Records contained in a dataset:
--------------------
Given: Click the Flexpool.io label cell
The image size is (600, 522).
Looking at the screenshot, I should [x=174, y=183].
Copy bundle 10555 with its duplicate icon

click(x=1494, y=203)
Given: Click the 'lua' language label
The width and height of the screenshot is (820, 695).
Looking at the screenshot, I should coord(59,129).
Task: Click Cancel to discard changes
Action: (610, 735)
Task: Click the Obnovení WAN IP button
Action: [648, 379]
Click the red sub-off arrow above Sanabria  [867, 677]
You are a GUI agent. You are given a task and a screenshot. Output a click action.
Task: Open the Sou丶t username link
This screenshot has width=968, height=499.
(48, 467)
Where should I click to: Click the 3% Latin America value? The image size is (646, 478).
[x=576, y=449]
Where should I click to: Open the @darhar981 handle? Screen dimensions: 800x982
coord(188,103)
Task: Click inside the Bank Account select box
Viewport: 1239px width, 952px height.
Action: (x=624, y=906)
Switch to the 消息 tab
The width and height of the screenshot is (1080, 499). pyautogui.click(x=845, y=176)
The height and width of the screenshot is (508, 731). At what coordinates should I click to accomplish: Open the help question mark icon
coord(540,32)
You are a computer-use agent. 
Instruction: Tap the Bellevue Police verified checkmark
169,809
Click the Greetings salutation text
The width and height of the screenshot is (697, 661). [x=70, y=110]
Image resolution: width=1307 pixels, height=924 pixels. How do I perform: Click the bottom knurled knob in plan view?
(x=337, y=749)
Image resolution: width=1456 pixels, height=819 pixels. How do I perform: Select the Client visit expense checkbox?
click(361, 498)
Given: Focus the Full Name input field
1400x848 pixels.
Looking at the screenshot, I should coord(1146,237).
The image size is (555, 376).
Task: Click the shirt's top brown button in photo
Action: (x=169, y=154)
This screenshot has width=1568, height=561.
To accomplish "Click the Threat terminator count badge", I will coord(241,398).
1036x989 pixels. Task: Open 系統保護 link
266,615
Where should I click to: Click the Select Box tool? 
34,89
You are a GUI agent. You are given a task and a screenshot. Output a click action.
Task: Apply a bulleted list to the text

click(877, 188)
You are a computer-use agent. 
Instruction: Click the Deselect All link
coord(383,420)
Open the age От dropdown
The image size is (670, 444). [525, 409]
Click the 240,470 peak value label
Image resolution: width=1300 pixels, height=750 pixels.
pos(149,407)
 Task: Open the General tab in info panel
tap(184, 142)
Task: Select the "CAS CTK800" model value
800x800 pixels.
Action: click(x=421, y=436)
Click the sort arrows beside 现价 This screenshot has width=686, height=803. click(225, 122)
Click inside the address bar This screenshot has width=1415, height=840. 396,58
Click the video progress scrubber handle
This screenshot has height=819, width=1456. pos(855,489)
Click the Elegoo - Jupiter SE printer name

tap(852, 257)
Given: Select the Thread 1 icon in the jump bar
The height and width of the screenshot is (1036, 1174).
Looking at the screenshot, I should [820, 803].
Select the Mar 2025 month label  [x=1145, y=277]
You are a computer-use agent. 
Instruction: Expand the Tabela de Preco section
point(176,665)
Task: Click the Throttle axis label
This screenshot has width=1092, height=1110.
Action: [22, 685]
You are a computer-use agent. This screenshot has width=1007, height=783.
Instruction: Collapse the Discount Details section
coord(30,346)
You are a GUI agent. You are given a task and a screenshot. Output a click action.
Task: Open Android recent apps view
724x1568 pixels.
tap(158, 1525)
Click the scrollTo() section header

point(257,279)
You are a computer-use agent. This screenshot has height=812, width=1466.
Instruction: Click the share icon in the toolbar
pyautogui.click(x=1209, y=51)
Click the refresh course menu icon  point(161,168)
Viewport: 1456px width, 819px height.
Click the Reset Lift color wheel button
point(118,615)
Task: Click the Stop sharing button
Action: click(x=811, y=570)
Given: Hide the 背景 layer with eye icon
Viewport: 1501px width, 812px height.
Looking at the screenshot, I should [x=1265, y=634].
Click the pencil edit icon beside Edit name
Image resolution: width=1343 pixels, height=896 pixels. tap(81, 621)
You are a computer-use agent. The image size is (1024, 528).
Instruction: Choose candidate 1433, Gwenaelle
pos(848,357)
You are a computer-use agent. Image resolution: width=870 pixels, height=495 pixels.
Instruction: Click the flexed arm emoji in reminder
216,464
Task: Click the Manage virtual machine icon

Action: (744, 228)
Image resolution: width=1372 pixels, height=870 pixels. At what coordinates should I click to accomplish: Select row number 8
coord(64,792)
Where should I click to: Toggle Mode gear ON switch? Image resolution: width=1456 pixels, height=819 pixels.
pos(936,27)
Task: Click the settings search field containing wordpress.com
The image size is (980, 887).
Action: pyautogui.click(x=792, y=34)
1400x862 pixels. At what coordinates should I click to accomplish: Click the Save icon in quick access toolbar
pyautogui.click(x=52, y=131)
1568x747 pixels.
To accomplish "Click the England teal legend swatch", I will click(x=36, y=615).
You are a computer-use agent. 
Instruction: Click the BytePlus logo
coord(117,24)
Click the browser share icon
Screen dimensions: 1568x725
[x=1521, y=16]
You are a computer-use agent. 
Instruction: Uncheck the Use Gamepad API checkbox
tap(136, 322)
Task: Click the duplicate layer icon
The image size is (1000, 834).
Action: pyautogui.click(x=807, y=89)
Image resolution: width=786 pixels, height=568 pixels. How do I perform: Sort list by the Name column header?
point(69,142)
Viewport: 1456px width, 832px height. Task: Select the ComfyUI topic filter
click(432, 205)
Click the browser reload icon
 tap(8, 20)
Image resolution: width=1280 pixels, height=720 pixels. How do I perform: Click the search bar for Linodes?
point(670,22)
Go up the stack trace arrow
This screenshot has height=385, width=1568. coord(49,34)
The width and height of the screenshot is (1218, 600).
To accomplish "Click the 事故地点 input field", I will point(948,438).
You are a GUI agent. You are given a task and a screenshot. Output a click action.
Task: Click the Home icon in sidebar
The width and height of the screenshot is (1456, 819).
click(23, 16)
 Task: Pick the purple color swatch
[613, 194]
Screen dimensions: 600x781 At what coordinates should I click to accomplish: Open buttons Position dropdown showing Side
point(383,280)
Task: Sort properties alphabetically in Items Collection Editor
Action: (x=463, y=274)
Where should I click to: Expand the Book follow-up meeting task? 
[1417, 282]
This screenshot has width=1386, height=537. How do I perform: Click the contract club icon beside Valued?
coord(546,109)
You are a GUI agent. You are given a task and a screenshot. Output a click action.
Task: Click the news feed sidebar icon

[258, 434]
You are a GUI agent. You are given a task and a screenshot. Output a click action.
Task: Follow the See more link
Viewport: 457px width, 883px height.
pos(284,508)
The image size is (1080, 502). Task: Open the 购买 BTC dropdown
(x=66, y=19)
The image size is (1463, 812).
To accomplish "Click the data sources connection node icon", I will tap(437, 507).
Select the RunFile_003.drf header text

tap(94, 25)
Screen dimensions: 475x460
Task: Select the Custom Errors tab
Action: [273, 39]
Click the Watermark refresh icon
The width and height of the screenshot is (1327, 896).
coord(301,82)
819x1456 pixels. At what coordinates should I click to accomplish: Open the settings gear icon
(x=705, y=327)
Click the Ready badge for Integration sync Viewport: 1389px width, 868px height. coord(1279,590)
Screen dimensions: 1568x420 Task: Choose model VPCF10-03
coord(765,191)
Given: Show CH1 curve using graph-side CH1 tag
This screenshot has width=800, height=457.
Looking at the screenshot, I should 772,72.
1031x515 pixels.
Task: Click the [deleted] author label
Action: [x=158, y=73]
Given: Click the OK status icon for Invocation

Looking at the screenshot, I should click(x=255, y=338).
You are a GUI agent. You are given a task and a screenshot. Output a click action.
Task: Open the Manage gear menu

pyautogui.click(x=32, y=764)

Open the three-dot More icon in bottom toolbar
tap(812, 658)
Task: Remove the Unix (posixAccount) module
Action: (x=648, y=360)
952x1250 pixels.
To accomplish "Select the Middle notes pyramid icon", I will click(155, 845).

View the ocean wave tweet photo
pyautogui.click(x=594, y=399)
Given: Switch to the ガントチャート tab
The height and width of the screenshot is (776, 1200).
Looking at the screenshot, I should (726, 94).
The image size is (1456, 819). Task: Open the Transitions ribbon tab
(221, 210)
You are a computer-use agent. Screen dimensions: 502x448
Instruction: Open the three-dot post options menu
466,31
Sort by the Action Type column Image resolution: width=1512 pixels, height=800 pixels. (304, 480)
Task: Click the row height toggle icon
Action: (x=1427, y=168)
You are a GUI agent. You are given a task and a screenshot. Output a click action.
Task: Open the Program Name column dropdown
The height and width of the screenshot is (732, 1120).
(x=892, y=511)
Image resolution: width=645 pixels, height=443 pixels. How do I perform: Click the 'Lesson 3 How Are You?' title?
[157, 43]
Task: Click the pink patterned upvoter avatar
--------------------
▸ **EXERCISE DIRECTIONS**
Copy out the part running from the start of the records through the line containing "click(x=1494, y=203)", with "duplicate" changed to "clone" and everything else left the same.

▸ **FULL ANSWER**
Given: Click the Flexpool.io label cell
The image size is (600, 522).
Looking at the screenshot, I should [x=174, y=183].
Copy bundle 10555 with its clone icon

click(x=1494, y=203)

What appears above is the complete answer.